Let’s be clear: No one knows if there is life on Mars, but these three or four rocks that perseverance will gather at the bottom of the crater will probably find signs – if any.

Illustration showing Jezero Crater as it would have looked billions of years ago if it were a lake - NASA / JPL-Caltech - NASA / JPL-Caltech

The illustration shows Jezero Crater as it would have looked billions of years ago if it were a lake

Photo: NASA/JPL-Caltech

The robot itself is unlikely to be able to reach final conclusions – no matter how ingenious its tools are. Even on Earth, where we know that microbial life has been around for billions of years, evidence for its first fossilized forms is difficult to interpret, and remains controversial.

Determining whether there is life on Mars will have to wait until the rocks reach Earth for a detailed analysis that only the largest labs are equipped to do.

“The claim that there is microscopic life on another planet in our solar system is huge. And so the evidence has to be huge as well,” says Jennifer Trosper, director of the NASA Perseverance Project.

“I don’t think the instruments that we have on their own can provide that level of proof. They can provide something like, ‘We think this could be it,'” and then, when we bring the samples back to Earth and use them, she told BBC News, “More advanced machines we can certainly “.

Illustration of samples leaving Mars bound for Earth on a rocket launched from Jezero Crater - NASA - NASA

Illustration of samples leaving Mars bound for Earth on a rocket launched from Jezero Crater

Photo: NASA

At the end of the year, the Perseverance is expected to deposit a first set of rocks when it returns to the crater floor. This will include not only rocks collected during the hawksbill’s descent, but four samples collected in previous months at the bottom of the crater.

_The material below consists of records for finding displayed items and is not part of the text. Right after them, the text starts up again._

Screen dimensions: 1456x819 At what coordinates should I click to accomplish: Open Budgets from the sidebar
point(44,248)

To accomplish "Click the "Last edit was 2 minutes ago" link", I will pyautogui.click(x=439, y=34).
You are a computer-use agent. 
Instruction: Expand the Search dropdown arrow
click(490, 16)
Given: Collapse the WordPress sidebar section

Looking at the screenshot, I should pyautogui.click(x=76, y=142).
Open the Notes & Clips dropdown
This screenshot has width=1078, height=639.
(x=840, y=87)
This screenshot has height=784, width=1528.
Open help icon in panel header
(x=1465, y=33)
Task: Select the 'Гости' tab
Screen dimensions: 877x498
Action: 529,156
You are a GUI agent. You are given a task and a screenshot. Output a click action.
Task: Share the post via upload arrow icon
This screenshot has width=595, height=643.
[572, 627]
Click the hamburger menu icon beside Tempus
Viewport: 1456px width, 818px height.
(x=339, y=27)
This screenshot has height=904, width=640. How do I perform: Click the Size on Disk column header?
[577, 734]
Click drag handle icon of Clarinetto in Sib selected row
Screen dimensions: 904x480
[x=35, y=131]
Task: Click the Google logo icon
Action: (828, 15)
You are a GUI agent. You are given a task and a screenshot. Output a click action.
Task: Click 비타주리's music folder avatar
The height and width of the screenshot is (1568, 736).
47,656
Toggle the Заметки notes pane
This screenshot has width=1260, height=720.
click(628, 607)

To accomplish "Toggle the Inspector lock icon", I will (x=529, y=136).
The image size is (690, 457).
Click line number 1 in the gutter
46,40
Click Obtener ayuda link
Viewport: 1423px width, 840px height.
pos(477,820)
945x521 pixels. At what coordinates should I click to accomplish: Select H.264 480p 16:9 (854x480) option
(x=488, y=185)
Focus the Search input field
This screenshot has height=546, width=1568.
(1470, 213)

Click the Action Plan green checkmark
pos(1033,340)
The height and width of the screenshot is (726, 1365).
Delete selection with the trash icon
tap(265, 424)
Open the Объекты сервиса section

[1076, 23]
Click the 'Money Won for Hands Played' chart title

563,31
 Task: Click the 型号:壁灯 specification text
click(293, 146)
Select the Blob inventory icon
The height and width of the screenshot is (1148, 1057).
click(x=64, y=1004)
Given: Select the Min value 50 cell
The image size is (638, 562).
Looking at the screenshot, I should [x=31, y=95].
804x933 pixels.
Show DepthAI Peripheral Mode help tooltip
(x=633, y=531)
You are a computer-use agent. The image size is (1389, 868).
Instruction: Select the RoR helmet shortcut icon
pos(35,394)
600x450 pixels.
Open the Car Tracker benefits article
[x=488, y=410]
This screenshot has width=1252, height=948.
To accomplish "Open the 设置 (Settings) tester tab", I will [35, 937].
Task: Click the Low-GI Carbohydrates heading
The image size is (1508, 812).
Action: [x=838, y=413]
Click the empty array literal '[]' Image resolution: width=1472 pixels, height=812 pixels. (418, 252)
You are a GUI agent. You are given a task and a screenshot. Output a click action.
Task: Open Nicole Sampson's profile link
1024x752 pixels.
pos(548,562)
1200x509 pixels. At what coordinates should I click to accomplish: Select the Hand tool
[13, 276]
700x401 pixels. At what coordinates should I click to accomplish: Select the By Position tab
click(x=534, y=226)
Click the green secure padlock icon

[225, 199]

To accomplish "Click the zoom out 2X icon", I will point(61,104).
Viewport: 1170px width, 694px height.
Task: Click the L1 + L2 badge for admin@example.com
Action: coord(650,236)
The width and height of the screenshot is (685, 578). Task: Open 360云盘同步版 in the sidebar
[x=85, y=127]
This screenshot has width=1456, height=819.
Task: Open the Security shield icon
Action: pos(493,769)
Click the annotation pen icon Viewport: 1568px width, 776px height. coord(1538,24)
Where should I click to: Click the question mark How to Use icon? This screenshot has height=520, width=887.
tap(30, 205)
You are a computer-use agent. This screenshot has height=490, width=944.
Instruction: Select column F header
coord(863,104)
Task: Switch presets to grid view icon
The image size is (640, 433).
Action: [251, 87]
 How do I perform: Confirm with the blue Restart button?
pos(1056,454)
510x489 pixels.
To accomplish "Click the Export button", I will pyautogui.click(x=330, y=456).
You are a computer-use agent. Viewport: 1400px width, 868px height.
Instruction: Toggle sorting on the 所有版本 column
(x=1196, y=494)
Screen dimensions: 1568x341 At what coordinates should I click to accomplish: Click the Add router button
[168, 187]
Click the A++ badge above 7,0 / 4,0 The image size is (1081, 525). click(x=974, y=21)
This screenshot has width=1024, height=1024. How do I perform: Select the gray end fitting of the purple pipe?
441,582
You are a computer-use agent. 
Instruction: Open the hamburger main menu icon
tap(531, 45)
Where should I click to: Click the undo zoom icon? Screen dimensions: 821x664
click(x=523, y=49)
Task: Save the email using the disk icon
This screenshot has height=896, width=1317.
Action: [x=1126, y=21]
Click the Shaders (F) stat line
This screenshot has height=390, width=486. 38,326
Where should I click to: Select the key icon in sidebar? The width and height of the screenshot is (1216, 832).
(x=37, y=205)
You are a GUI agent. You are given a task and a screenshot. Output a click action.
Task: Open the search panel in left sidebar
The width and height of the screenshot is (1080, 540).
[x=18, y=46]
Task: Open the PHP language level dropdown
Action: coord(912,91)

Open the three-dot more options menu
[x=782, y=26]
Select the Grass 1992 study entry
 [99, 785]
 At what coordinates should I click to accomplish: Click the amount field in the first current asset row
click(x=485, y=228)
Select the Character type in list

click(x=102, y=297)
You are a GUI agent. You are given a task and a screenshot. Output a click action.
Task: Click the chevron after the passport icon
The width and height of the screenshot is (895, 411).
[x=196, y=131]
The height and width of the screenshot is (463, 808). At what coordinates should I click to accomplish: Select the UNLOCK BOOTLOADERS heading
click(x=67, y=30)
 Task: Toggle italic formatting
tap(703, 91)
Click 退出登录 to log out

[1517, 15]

NASA, along with the European Space Agency, is in the advanced stages of planning the missions needed to capture these sedimentary rocks and send them back to Earth. Those projects — which include another probe, a Mars rocket, and a carrier spacecraft — are scheduled to be launched later this decade.

Perseverance still has years of work. After depositing the first stockpile of rocks, the spacecraft will return to the Hawksbill Gap to the summit of the delta and beyond, to visit rocks that appear to be the remnants of the shoreline of ancient Lake Jezero.

These deposits consist of carbonate minerals, and again, they appear to have formed in an environment favorable to recording past life on Mars – if it ever existed.